Les migrants n'ayant pas trouvé d'hébergement à Irun se tournent donc vers le réseau de bénévoles qui cuisinent pour eux et leur fournissent des vêtements. Des douches sont également mises à leur disposition dans une école de danse locale.

Le nombre de migrants passant par cette région du nord de l'Espagne a "fortement augmenté au cours des deux dernières semaines", selon un membre du gouvernement basque qui a souhaité conserver l'anonymat. "Nous n'en sommes pas à des centaines" d'arrivées, tempère-t-il, tout en précisant que les chiffres actuels sont encore gérables.

Beaucoup de ces migrants, venant de pays d'Afrique sub-saharienne comme le Ghana ou la Guinée, veulent se rendre en France ou en Belgique où ils ont de la famille.

Mais la traversée de la frontière n'est pas simple : les autorités françaises ont passé un accord avec l'Espagne qui leur permet de renvoyer tout migrant interpellé à la frontière ou se trouvant en France depuis moins de quatre heures, selon un communiqué du gouvernement basque publié cette semaine.  

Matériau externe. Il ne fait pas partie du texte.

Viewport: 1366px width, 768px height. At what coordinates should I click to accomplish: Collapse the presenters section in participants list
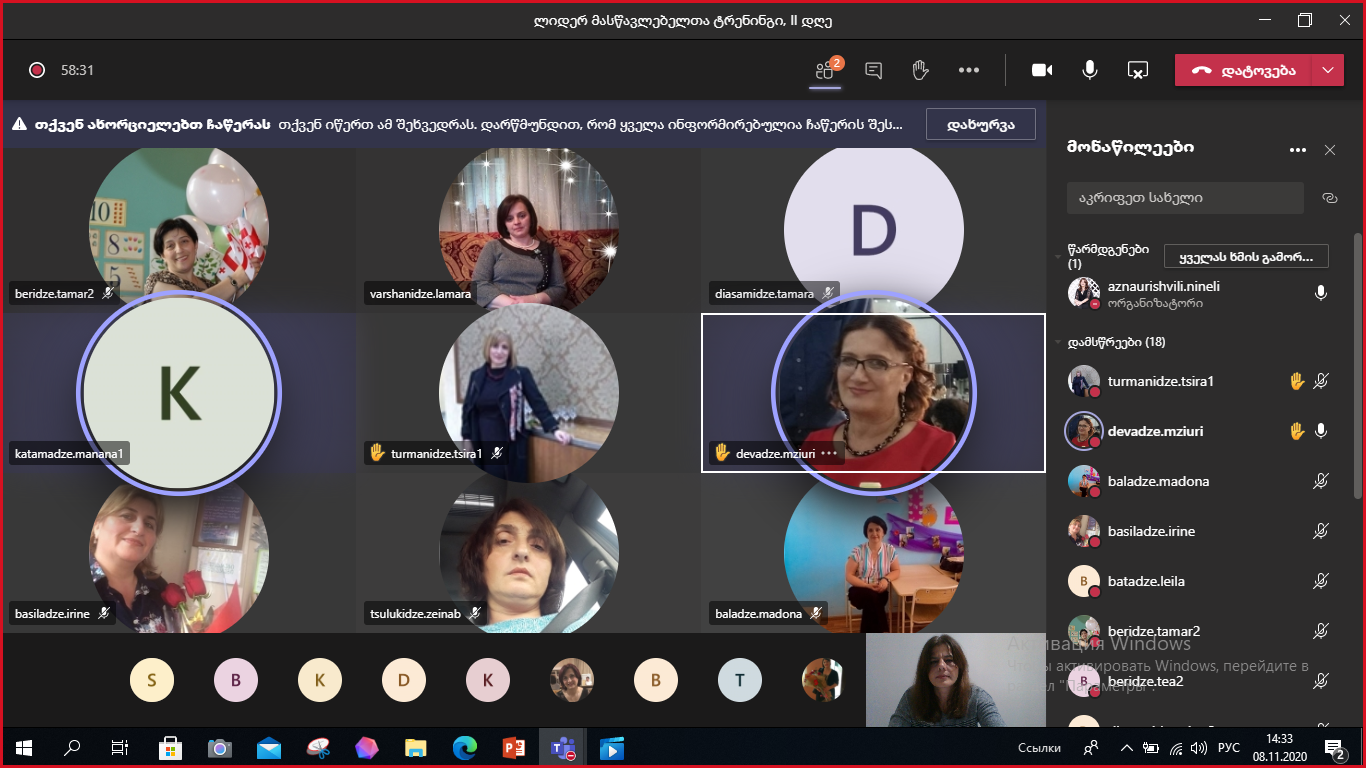(x=1058, y=257)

La loi prévoit que les personnes se trouvant en France depuis plus de quatre heures ont droit à un avocat, rendant le processus d'expulsion vers l'Espagne plus long, selon une source gouvernementale.

Plus de 22 000 migrants sont arrivés en Espagne par la mer depuis le début de l'année, plus que sur l'ensemble de l'année dernière. La semaine dernière, l’Union européenne a annoncé l'octroi de 30 millions d'euros d'aide au pays pour l'accueil des migrants.